§ **Talimat A**
Japonlar üzerine yazılmış metinde, askere giden Türklerin askeri hayatta tecrübe ettiği söylenen kavramları sıralayın.
§ **Talimat B**
Türkiye'de yaşayan Japonları anlatan metni son cümlesinden itibaren sürdürün.
+++ Kaynak
11 Ağustos 2019 Pazar

Türkiye'de yaşayan japonlar

Bizler japonya'da yaşamak için fırsat kollarken neden bu Japonlar Türkiye'de yaşıyor diye düşündünüz mü hiç?.
Açıkcası ben düşündüm ve zamanla onları tanıdıkça cevabını buldum diyebilirim.
Japonların yaşam tarzları bizim yaşam tarzımıza kıyasla oldukça mekaniktir.

Herşey plan ve proğram dahiline ilerliyor.
Mesela bizdeki gibi yuvarlak zaman dilimleri yoktur.
Arkadaşımız arayıpta 5 dakikaya ordayım dediğinde biliriz ki bu en az 10 dakikadır J 
hepimize göre zaman algısı farklılık gösterir
J
Ama bir Japon size 5 değil 10 da değil 7 dakika sonra oradayım dediğinde mutlaka orda olur.

Bir nevi prensip meselesi J

Hayatın akışı kurallar düzen ve nizamdan ibarettir.

Ben Japonları genel olarak askere benzetirim.
Askere giden Türk arkadaşlar iyi bilirki disiplin , düzen ve nizam olayını askeri hayatlarında fazlasıyla yaşayıp tecrübe etmişlerdir.
Ancak bu Japonyada günlük hayatın bir parçasıdır.
Akıllarına aykırı bir şey gelmez. Kural kuraldır.
En küçük olayla örnekleyecek olursam konuyu şöyle açıklayabilirim.
Yaya geçidi ve trafik ışıklarının olduğu bir yolda eğer yoldan geçen bir araç yok ise biz ne yaparız ? yeşil ışığın yanmasını beklemeden geçeriz üstelik bu yaya yolu ve lambalar 10 adımlık bir ara sokağa konmuş ise hiç ciddiye bile almayız hatta yok sayarız.
Japonya'da yol boyunca mağaza , dükkan bakınarak gezerken yürüdüğüm yol , ara sokaklarada çıkıyordu ve hepsinde trafik ışığı vardı.



Önce duraksadım çünkü komik geldi en fazla 5-6 adımda geçilebilecek mesafelerdi.
Sonra kendime dedimki olsun sen onların ülkesindesin kurallara uy ve yoldan geçen herhangi bir araç , hatta bisikletli bile olmasada bende Japonlar gibi yeşil ışığın yanmasını bekleyip yeşil ışıkta geçtim.
++++++
+++ Kaynaktan Alıntı
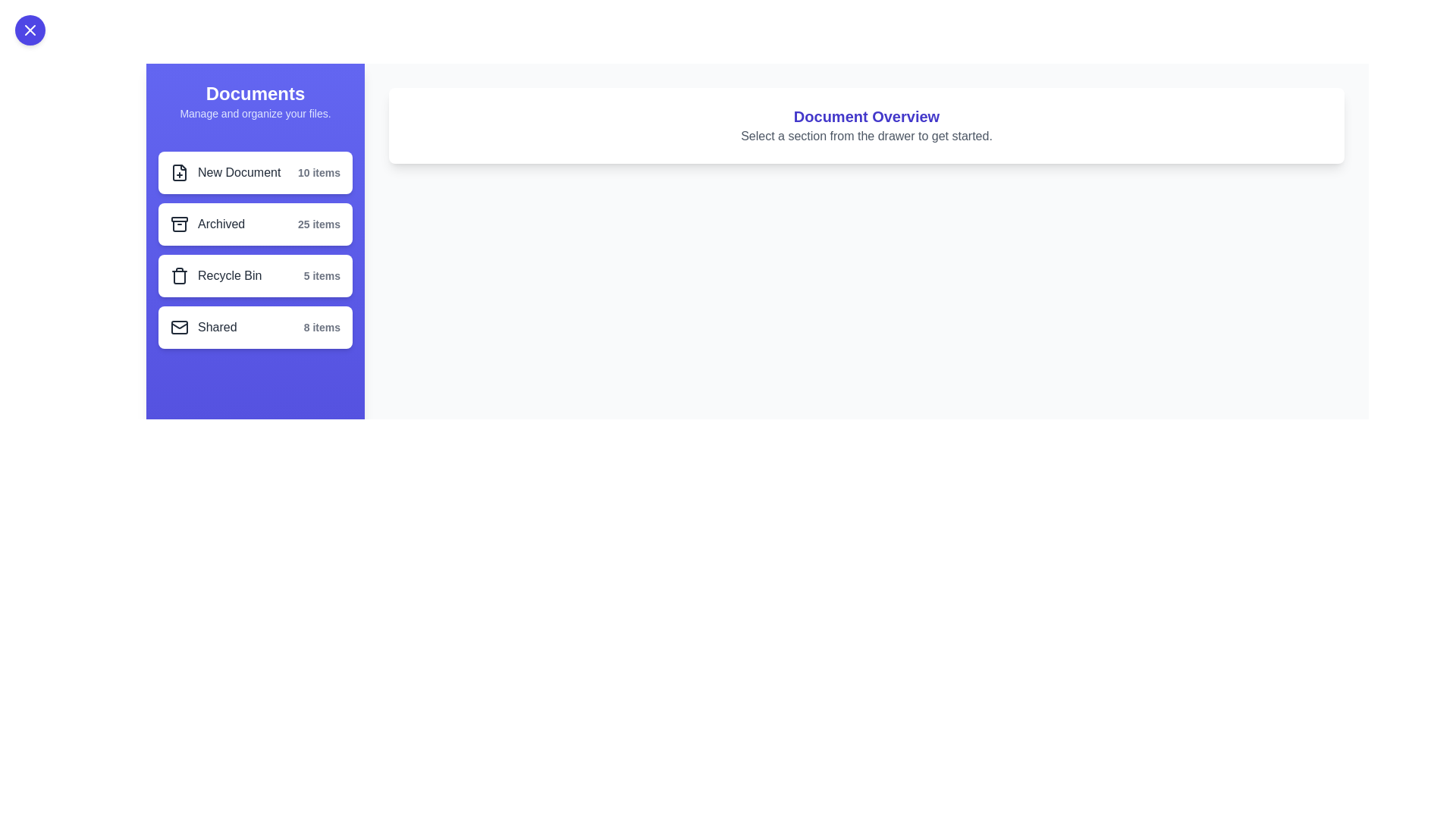 This screenshot has height=819, width=1456. Describe the element at coordinates (30, 30) in the screenshot. I see `toggle button in the top-left corner to open or close the drawer` at that location.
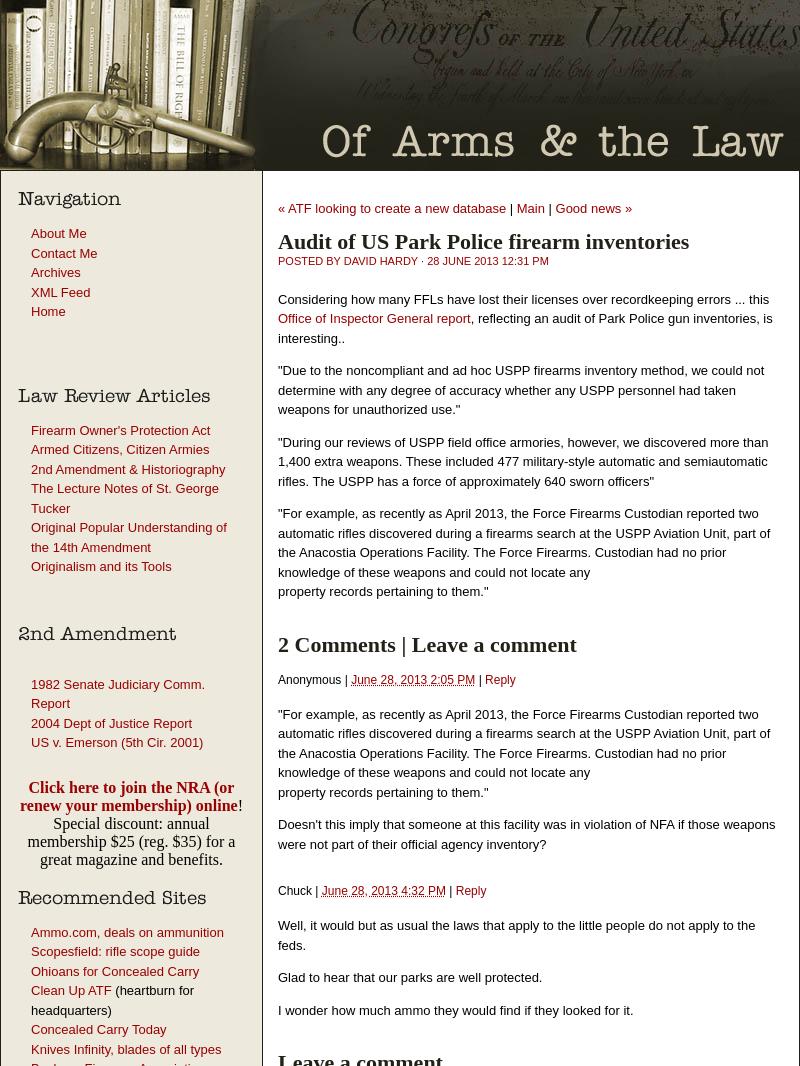 This screenshot has height=1066, width=800. I want to click on 'Originalism and its Tools', so click(100, 565).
++++++
§ **Yazılı Cevap A**
disiplin, düzen, nizam

§ **Yazılı Cevap B**
Ama sonrasında baktım ki bu ara sokaklar bitmediği gibi her sokakta trafik  ışıkları var ayrıca  geçen bir araç da yok. Bende Türk usulü ışıklara aldırmadan güzelce geçtim.

Başka yayalar ise güzelce  bekliyordu ışığın kendilerine yanmasını.
Olsun ben yinede geçtim çünkü beklemek bana göre saçmaydı.
Sonra zamanla anladım ki Japonların çoğu (çok nadir olanlar hariç) bu 5-10 adımlık yaya yolunu ışıkları yok sayarak geçme ihtimallarini bile düşünmüyorlar.
Aslında biliyorlar bu çok basit bişey , onlarda yapabilirler ama yapmıyorlar.
Toplum onları birlikte hareket etmeye sürüklemiş vs.. 

Oysa , ben trafik ışıklarını görmezden gelip yolu geçerken , yeşilin yanmasını kendine prensip edinmiş disiplinli  Japon , bir gün bir gezi planlar ve Türkiye'ye gelir.

Etrafına bakıp o da gözlemler ve her şeyin bir rahat yolunu bulduğumuzu , kendimize göre uyarlama yapabildiğimizi görünce kendilerinin ne kadarda can sıkıcı disiplinli bir hayata hapsolduklarını görüp üzerine bir gevşeme , rahatlık gelir ve tabiri yerindeyse O da  “ Takılır ” bizim gibi..

Kendilerini baskıdan uzak ve rahat hisseder ve görür ki bu şekilde'de hayat devam ediyor sorun olmuyor.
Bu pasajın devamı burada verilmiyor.